夫が料理に目覚めた!
私は車の運転ができないので、買い物に行くときは、いつも大吉さんの運転。
しかし、いっしょに住んでいるときの大吉さんは、買い物に全く興味がなかったので、私の買い物が終わるのを車で待っていて「早くしろ」とか「遅いぞ」とか小言ばかり。いつも急かされるように買い物をすませていました。
そんな大吉さんが別居後は、孫たちのために買い物に行き、食事をつくるようになったのだから人というのは変わるものです。
夫の住む家の母屋には、三女夫婦と10歳の男の子を筆頭に、5人の子どもがいます。夫はその孫たちの食事を楽しんでつくっているのです。その段取りから自分でしているので、毎日の買い物は日課になっています。

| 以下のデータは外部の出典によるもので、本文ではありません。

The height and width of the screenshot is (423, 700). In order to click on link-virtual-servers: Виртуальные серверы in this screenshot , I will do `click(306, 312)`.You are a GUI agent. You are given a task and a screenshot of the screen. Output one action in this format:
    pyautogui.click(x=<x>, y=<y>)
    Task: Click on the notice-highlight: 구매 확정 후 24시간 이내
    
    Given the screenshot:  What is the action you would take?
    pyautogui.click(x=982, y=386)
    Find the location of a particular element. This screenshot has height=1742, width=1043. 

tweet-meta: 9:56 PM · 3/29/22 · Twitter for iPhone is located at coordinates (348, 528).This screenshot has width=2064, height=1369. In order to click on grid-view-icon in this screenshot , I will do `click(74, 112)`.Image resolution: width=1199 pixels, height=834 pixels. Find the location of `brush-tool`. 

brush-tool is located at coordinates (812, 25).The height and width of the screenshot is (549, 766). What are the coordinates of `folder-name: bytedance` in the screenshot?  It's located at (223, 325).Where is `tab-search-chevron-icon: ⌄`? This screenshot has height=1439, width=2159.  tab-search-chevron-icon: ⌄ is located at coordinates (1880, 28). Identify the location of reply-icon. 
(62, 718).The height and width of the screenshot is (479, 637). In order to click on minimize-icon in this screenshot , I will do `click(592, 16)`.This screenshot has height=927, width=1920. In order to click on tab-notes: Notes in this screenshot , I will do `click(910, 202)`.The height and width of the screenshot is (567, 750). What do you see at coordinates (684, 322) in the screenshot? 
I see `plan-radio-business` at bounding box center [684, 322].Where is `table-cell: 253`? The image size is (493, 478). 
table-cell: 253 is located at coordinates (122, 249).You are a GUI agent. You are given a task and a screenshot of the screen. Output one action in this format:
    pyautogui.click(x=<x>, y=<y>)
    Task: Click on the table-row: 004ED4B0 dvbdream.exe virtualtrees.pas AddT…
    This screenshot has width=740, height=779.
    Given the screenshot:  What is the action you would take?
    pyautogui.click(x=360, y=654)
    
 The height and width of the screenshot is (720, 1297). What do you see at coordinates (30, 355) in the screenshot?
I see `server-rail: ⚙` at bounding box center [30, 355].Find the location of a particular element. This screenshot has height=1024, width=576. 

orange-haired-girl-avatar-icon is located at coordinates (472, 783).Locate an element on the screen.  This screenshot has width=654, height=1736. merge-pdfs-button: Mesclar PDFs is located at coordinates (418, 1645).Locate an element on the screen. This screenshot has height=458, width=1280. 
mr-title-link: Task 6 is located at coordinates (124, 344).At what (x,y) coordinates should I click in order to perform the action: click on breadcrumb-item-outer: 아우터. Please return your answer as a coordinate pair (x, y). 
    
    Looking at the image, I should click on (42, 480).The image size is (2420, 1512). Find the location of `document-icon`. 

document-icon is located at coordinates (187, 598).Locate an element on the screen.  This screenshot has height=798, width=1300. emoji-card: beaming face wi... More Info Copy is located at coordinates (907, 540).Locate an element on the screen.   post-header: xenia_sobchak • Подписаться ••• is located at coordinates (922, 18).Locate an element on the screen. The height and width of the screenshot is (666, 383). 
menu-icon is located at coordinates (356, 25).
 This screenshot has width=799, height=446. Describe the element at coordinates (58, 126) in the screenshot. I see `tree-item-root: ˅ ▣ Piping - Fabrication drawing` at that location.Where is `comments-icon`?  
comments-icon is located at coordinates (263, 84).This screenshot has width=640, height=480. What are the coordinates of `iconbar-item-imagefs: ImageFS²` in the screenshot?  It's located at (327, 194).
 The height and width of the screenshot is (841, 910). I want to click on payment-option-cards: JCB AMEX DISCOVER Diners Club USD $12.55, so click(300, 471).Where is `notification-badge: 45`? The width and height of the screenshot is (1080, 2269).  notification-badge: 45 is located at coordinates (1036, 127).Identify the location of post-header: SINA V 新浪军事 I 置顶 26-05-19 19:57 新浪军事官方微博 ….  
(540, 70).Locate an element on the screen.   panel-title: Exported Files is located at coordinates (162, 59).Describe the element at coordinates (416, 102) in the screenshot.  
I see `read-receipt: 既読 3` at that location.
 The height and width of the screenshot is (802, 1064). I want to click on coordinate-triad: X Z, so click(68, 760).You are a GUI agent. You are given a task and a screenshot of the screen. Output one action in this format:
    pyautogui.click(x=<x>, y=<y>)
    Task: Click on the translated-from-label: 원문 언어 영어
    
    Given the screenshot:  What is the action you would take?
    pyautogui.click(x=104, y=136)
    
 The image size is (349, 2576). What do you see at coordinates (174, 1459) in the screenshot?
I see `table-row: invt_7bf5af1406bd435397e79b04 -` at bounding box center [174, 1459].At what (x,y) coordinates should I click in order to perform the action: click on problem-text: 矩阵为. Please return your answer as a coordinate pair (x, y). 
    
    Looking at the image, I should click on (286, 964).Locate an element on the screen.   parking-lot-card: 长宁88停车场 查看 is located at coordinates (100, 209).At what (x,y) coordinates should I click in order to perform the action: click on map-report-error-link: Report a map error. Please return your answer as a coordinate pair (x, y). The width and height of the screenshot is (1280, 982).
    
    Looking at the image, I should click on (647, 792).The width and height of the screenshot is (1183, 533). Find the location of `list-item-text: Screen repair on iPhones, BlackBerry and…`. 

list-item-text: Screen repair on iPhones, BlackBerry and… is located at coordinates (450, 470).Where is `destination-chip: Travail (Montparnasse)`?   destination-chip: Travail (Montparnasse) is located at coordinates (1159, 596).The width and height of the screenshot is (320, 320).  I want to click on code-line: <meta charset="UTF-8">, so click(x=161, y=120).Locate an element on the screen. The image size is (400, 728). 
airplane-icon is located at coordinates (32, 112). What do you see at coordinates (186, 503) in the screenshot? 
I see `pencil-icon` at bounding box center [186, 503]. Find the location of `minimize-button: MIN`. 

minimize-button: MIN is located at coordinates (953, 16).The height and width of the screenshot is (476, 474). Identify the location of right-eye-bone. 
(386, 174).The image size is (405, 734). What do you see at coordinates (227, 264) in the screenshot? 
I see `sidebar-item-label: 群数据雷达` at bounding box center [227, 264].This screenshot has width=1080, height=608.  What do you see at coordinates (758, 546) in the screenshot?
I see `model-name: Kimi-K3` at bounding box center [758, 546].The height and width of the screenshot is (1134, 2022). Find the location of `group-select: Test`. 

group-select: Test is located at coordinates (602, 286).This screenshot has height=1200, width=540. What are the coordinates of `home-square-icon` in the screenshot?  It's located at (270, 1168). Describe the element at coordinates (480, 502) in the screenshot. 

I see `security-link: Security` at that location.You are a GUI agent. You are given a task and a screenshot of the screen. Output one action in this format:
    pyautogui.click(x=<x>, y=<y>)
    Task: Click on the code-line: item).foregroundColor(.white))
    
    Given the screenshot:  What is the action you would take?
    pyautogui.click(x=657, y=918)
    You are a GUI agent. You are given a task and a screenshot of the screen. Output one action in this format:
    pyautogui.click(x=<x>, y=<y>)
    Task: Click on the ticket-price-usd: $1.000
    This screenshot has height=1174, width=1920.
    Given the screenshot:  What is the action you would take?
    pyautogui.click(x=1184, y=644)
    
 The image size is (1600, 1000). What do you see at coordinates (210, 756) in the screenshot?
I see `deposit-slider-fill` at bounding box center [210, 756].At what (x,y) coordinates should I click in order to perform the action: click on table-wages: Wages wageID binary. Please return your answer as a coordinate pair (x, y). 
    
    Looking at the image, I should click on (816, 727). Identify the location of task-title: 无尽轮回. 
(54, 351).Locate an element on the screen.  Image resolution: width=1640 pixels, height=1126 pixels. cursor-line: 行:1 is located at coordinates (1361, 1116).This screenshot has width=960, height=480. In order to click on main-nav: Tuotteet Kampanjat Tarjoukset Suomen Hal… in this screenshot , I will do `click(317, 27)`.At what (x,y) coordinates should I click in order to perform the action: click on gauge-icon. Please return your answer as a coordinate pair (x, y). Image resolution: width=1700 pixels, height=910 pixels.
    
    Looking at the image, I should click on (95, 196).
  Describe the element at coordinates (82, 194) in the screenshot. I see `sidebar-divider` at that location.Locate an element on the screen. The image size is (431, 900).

買い物はいっしょに行きますが、カゴは別々。ともに売り場を回りながら、私が「この牛乳がいいよ」とすすめても、「いや、俺はこれでいいんだ」と、そのあたりは相変わらず。たまに私がすすめるものを買うときもあり、そういうときは私もちょっと認めてもらった気分になりますね。
「味噌汁にさつまいもを入れると、子どもたちが喜んで食べるんだよ」なんてうれしそうに言いながら、カゴにさつまいもを入れる様子は、かつての大吉さんからは想像もできない姿です。
大吉さんの料理は何度もいただきましたが、おいしいですよ。「おいしい」って言って、みんなが褒めて育てようって言っていますから(笑)。
彼はいっしょに住んでいるときは、全く料理をしませんでしたが、40代の頃に「中華料理のカッコよさを体験したい」と本場の包丁や鍋などの道具を一式そろえて、島根県に来ていた中国の友人に料理を習っていたことがありました。ですから鍋の振り方は、プロさながらですね。
彼の料理で印象に残っているのは、「究める」シリーズ。
カレーやどんぶりもの、チャーハン、麻婆豆腐……、そのあたりを何度も何度もつくっていましたね。
それから「もしも」シリーズも面白かった。「もしもじゃがいもが1個しかなかったら」「もしも白菜しかなかったら」……、そういった清貧の料理を考え出すのもすごく上手ですし、中華風にアレンジするとけっこうおいしい。これもよくいただきましたね。
今はそれぞれの台所があって、それぞれのやり方で料理をしていますので、たまに二人で台所に立つと、予想通り戦争が起こります(笑)。
彼は前しか見ない人。使った道具の片づけは一切しない。シンクに山積みになったボウルなどは、私がせっせと洗って片づけます。こぼれたものを拾って掃除するのも私の仕事……。